I remember a little over ten years ago. Our parish was beginning to get serious about building a new church. Architects drew. Committees met. Dollars were counted. Musicians dreamed. Hundreds of people were involved. Thousands of comments and critiques were offered. The most popular comment was this: “Just be sure that we build something that looks like a church!”
Of course we were going to build something that looked like a church! We weren’t building a strip mall or a McDonald’s. I listened to this comment, but didn’t find it particularly helpful at first. After all, what does a church look like? Like Luther’s church in Wittenberg? Like the pope’s church in Rome? Like the big neo-gothic churches of the WELS heartland? Like the steel-construction mission church my brother-in-law served south of Atlanta, Georgia? What does a church look like?

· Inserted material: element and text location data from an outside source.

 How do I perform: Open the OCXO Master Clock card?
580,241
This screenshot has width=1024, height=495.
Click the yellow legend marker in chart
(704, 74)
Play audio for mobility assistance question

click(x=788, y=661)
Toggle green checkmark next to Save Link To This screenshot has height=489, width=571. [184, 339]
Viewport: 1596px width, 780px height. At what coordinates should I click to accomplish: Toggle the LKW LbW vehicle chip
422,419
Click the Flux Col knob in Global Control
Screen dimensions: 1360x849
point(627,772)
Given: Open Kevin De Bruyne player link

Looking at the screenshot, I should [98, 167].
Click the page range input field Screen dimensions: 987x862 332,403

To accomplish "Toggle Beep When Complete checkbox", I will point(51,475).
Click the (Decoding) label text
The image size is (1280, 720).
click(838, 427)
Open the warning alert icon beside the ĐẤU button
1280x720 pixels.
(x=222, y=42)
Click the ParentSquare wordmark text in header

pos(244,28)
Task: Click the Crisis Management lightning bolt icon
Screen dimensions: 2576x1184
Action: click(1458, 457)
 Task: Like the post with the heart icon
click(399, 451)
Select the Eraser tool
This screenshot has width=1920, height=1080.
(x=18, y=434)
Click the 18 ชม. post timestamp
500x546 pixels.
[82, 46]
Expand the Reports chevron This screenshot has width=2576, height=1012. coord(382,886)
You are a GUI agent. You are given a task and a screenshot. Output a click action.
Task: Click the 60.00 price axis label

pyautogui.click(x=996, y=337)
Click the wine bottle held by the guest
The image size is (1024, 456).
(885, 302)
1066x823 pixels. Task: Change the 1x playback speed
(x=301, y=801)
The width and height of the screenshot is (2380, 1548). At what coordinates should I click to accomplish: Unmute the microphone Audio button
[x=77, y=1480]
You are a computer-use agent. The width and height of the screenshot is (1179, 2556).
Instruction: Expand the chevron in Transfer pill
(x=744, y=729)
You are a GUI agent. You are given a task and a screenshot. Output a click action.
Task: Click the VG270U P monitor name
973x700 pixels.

Eventually, the point became clear. A church that “looks like a church” is a church that a person thinks looks churchly. As it turns out, both beauty and ecclesiastical architecture are in the eye of the beholder.
And music is in the ear of the hearer.
I often hear comments like these directed at the Hymnody Committee of the WELS Hymnal Project:
Just be sure that we can sing in four parts.
Just be sure that it’s easier to play.
Just be sure that you don’t have so many hymns that are hard to sing.
“I really like singing in four parts…”
“I love the Lord and his people, but I really hate the organ pedals…”
“I can’t read notes…”
The opposite is also true. As much as some people love singing in parts, not everyone can. For everyone who can’t play the pedals with plenty of sharps or flats, there are other musicians who relish the challenge. For everyone who can’t read notes, there are others who read music like a book. The personal needs and opinions on the hymnal are about as varied as the 400,000 people that sit in our pews!
So what are we going to do with these opinions? The Hymnody Committee is doing its best to be pastoral in approach, musical in craft, and comprehensive in scope.
When we speak of a pastoral approach, we don’t want the new hymnal to be a monument to WELS musicians. Instead, we are working toward a book that will have much for many. Everyone on the Hymnody Committee is a parish musician; some at small churches outside of the heartland. The theological center of the book is Christ and him crucified. The musical center of the book will be accessibility. Music must be a servant of the texts. The music will not be a side-show that competes with texts. A pastoral approach hopes to provide a book with both feet in the Lutheran parish!
As for musical craft, we are doing our best to take a “case by case” approach. WELS singers will be pleased to know that many hymns will be set in a way that supports four-part singing. WELS singers will also be interested to know that we will deliberately avoid four-part singing when the hymn itself doesn’t dictate that practice. “Oh, Come, Oh, Come, Emmanuel,” for instance, is a chant. Four-part singing only muddies the waters of this haunting melody. We are proposing a rather sparse accompaniment that enables the chant to sing. Musical craft means that music is about more than what I think it should be. Music is also an objective, audio form of art.
Musical craft, by the way, doesn’t mean “for musical purists only.” We are well aware of the modal harmonies that dominate the hymns of Martin Luther. We are also aware that these modal harmonies have not been in the average listener’s ear since the middle 1700s. We are willing to provide some harmonic updates to early Reformation hymns to make them more accessible to American ears. Why? Musical purity is for musicologists. Musical accessibility is for WELS worshipers.
Finally, we come to comprehensive in scope. This means that the hymn book is envisioned as the “baseline” of the resources provided. The book will be supported with layers of supporting material available digitally. We hope that the average WELS keyboardist will be able to play the materials in the book with moderate effort. We also hope to provide enough resources to whet the appetite for a richer presentation of the hymn. Need a descant? A choral stanza? An alternate accompaniment? A transposition to an easier key? How about an instrumental edition? All this is possible. We’re working on it.
In short, we’re producing a hymnal. It will be a hymnal that sounds like a hymnal. Best of all, it will be a hymnal that sings of him!